For the second time, the annual celebration, considered a day to learn about, honor and celebrate the cultures of the African diaspora through artmaking, a procession and stories told through music, dance, and masks will be held in a virtual format from noon to 1:30 p.m. The festival will be live on Zoom and streamed to Facebook and YouTube.

Shifting the vibrant cultural festival’s events online makes it easier to involve hundreds of artists, international guests and community members from Leimert Park, all in an effort to cultivate a connection to the ancestors.

“By bringing it online, it has the potential to attract a much larger audience,” said Mack, a married mother of one. “But my desire is to have it be a really community-based experience in Leimert Park, which is Los Angeles’ African-American cultural hub.”
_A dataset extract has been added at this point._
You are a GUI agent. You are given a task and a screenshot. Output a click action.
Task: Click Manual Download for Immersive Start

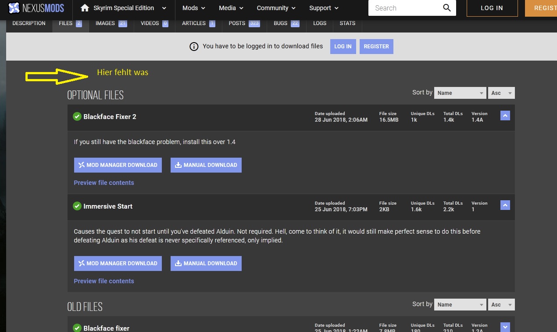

This year’s theme is “Thiossane (cha-sahn): Looking Back, Moving Forward,” the Senegalese way of taking cues from the past to live well in the present.

“With Thiossane, they think about their ancestors,” Mack said. “For instance, think about how powerful the drum is. It’s an embodied force. It’s not a piece of wood and some skin.”
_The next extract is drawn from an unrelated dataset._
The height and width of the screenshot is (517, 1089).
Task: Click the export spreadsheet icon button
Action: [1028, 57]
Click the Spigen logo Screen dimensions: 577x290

This year’s festival is hosted by Bruce Lemon and features performances by Magatte Fall and Maxx Percussion, the world premieres by S.H.I.N.E. Muwasi & Rene Fisher-Mims, the Lula Washington Dance Theater featuring Katalyst, Malik Sow, Ranika Adachi, Noni Olabisi, Kehinde Najite Agindotan, and Olokun Cultural Group, and a blessing by Imodoye Shabazz. S. Pearl Sharp and Triniti Daniel-Robinson will read poetry and Sankofa Leaders.

Although it’s virtual, Mack said this year’s festival continues to foster “inspiring artistic connections,” not only in online workshops among local youth and community members, but in conversations that bridge the Atlantic to explore the compelling history and culture of the West African nations of Senegal and Mali.
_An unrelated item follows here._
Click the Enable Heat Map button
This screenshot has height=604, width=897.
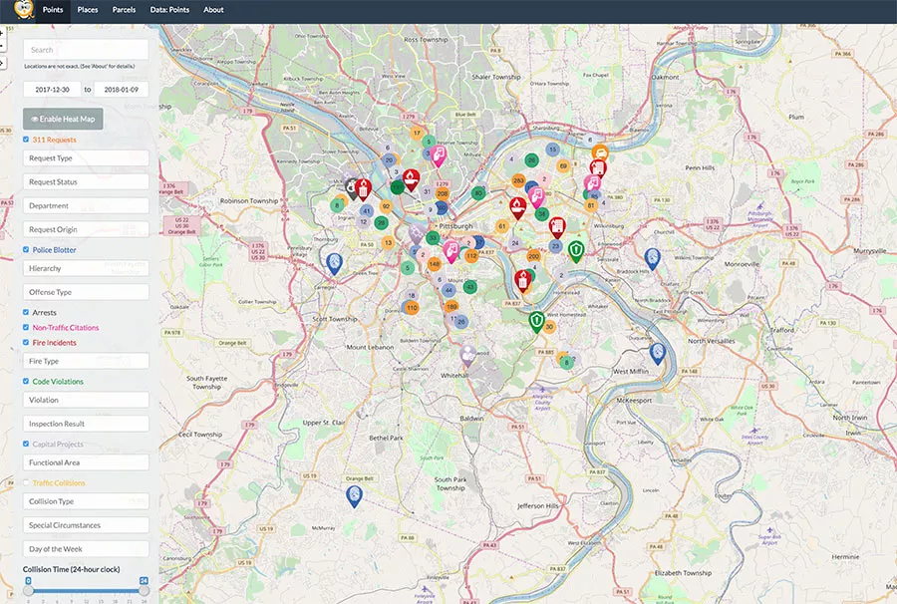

“Each year we have a country that we focus on,” Mack said. “This year it’s Senegal and Mali. It’s hard to separate Senegal and Mali. The Mali empire was powerful from the 1400s to the 1600s, yet we didn’t learn anything about it. This is a window of opportunity for people to learn.”

The Festival of Masks was founded in 2010, by Ben Caldwell of KAOS Network and Nigerian Master Drummer Najite Agindotan, in collaboration with LA Commons.

It grew out of the Egun-gun traditions of West Africa. The founders wanted the festival to be steeped deeply in that culture and its traditions.

The Egun-gun tradition uses masks to point out challenges in the community.

“The idea is they are helping to rise above those challenges and have people change their ways and move forward productively as a community,” Mack said. “The purpose of the event is to connect us with our ancestors and each other in South L.A. and L.A. overall.”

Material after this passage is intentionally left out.